■ Directions:
The entries below should be quoted exactly, with no pictures carried over.

Stored records:
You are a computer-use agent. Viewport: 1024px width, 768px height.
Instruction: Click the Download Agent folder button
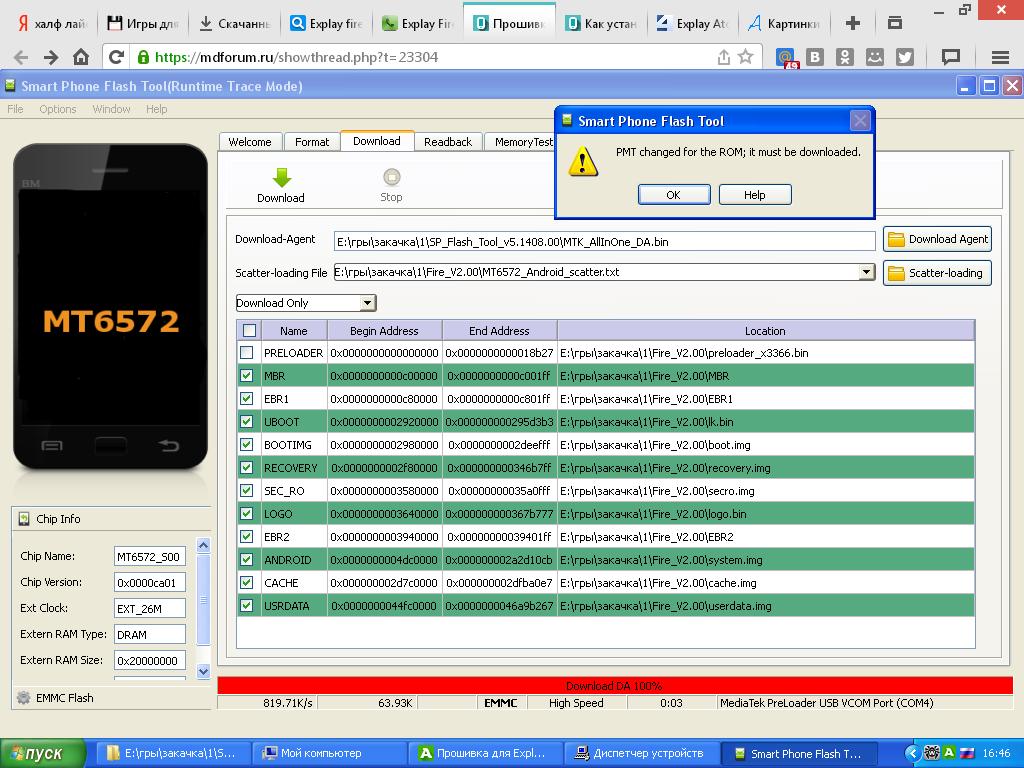(937, 239)
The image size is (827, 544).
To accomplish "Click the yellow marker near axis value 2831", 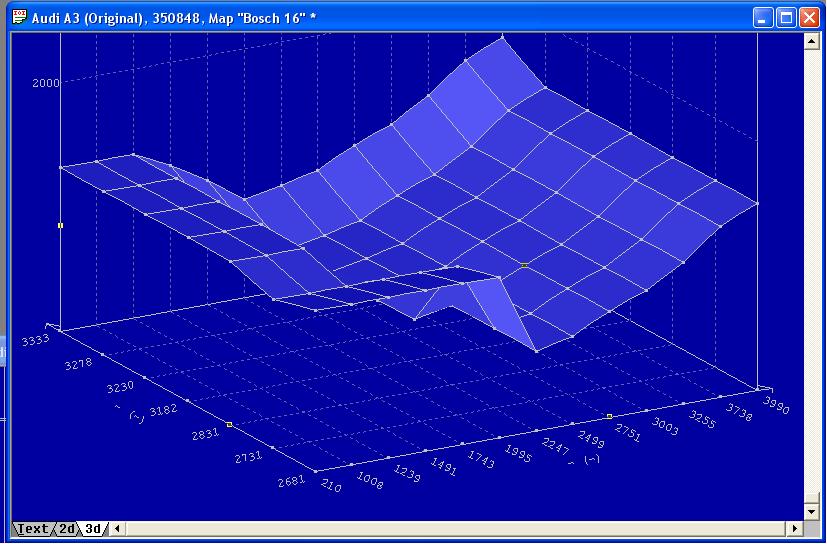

■ Task response:
You are a computer-use agent. Viewport: 1024px width, 768px height.
Instruction: Click the Download Agent folder button
(937, 239)
The image size is (827, 544).
To accomplish "Click the yellow marker near axis value 2831", 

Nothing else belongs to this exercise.